= SoundDroid =

Early digital audio workstation

The SoundDroid is an early digital audio workstation designed and developed between 1980 and 1987 by a team of engineers led by James A. Moorer at Lucasfilm. It was a hard-disk–based, nonlinear audio editor developed on the Audio Signal Processor (ASP), a large-scale digital signal processor for real-time, multichannel equalization and audio mixing. The ASP was connected to a Sun-1 workstation, and with a physical console, could replace multi-slider mixers and provide new tools for audio spotting, editing, and mixing.

==History==
George Lucas hired Ed Catmull as The Empire Strikes Back began production, charging him with building a computer division to solve a number of problems that were painful and expensive during the original Star Wars production.

Catmull built an in-house project to produce 3 specific digital tools for filmmaking--an image compositor, a nonlinear picture editor, and a digital audio workstation. Experts were drafted to lead each project, and Catmull hired James A. Moorer, at the time one of the leading figures in the new realm of digital audio.

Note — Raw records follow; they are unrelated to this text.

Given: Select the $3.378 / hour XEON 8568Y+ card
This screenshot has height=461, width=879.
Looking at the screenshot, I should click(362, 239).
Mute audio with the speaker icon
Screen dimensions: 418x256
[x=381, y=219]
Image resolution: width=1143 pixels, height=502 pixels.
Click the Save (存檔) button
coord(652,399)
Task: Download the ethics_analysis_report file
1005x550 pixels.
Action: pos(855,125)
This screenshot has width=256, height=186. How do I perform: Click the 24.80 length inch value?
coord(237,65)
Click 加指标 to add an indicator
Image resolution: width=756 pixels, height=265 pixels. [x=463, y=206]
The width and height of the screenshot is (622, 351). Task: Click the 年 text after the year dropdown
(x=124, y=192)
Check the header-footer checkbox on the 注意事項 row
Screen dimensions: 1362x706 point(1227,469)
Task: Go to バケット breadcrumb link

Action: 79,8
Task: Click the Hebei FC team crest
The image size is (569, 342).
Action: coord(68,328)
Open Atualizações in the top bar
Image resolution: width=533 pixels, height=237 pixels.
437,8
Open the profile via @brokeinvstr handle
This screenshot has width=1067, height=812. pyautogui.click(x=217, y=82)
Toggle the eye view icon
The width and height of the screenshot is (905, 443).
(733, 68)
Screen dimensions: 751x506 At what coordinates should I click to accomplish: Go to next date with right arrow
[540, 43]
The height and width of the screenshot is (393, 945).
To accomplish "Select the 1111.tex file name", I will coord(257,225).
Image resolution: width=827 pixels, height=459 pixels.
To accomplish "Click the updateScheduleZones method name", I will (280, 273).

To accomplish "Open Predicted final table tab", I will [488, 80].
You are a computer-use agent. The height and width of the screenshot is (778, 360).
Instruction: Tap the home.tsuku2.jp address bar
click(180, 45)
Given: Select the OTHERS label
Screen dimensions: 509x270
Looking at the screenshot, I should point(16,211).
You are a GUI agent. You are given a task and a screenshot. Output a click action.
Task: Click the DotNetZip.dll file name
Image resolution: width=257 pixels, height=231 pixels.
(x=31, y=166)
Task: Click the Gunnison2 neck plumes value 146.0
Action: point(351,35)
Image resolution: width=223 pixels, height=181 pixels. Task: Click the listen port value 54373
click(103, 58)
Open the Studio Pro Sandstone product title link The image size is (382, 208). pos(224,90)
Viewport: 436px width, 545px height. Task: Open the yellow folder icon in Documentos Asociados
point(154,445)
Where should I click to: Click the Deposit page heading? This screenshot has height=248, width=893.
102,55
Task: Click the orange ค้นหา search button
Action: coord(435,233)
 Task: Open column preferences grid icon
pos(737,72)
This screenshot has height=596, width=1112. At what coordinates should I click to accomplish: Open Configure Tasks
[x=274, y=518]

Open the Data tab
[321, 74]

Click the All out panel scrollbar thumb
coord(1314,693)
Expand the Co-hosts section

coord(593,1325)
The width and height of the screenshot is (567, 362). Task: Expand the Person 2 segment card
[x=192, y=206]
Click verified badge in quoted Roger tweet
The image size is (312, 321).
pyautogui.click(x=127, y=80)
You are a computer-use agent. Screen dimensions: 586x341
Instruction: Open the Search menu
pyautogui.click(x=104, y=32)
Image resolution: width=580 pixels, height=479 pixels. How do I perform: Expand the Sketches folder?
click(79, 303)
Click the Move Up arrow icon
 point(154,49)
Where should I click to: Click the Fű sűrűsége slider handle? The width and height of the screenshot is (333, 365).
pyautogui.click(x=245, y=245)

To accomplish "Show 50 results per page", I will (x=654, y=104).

The audio project that became SoundDroid was done in close collaboration with the Lucasfilm post-production division, Sprocket Systems, and in 1985 spun out along with the editing project as part of a joint venture called The Droid Works to market new tools for post production. The graphics project--what became Pixar was more complicated and sold off separately, to Steve Jobs in this same period.

In the early 1980s the audio signal processor (ASP) was tested to solve a number of post production problems. Noteworthy was the development of noise subtraction where a "fingerprint" of recorded noise could be subtracted from an audio wave, resulting in an otherwise-impossible cleaning. This was used on the Milos Foreman film Amadeaus being post produced in Berkeley, and for which one scene would have been unusable if not for the technology. For Lucasfilm, the ASP was utilized to add Doppler shift to recordings-- to arrows being shot at Indiana Jones in "Temple of Doom."

Moorer developed an acoustic logo for the SoundDroid, a sound that would run through all the frequencies and spin through a range of speakers and would be dramatic. The SoundDroid development was closely aligned with the TAP/THX program at Lucasfilm to improve movie theater sound and experience. The sound Moorer invented for THX he called "Deep Note." It was the sound played by the SoundDroid when it was booted up.

Deposits for SoundDroids were taken from a few big players in digital audio--Stevie Wonder and Michael Jackson-- but only one SoundDroid prototype was ever built and the product was never commercialized.

EditDroid and SoundDroid were the beginnings of the desktop tools digital revolution.

The executive team at The Droid Works left Lucasfilm in 1986 to start Sonic Solutions, and along with James Moorer developed the NoNoise product to denoise the corpus of analog audio recordings that were about to be transferred to the new CD digital format.

==Capabilities==
Complete with a trackball, touch-sensitive displays, moving faders, and a jog-shuttle wheel, the SoundDroid included programs for sound synthesis, digital reverberation, recording, editing and mixing.

==Sources==
- Kunkes, Michael (2006). "Digital Dreamcatcher: Droidmaker Chronicles the Early Years of Lucasfilm".
- Leider, Colby (2004). "Digital Audio Workstation: Mixing, Recording, and Mastering on Your Mac Or PC"
- Rubin, Michael (2005). "Droidmaker: George Lucas and the Digital Revolution"
- Tracy, Eleanor Johnson (1985). "Droids for Sale: Star Wars' George Lucas is pushing new technology".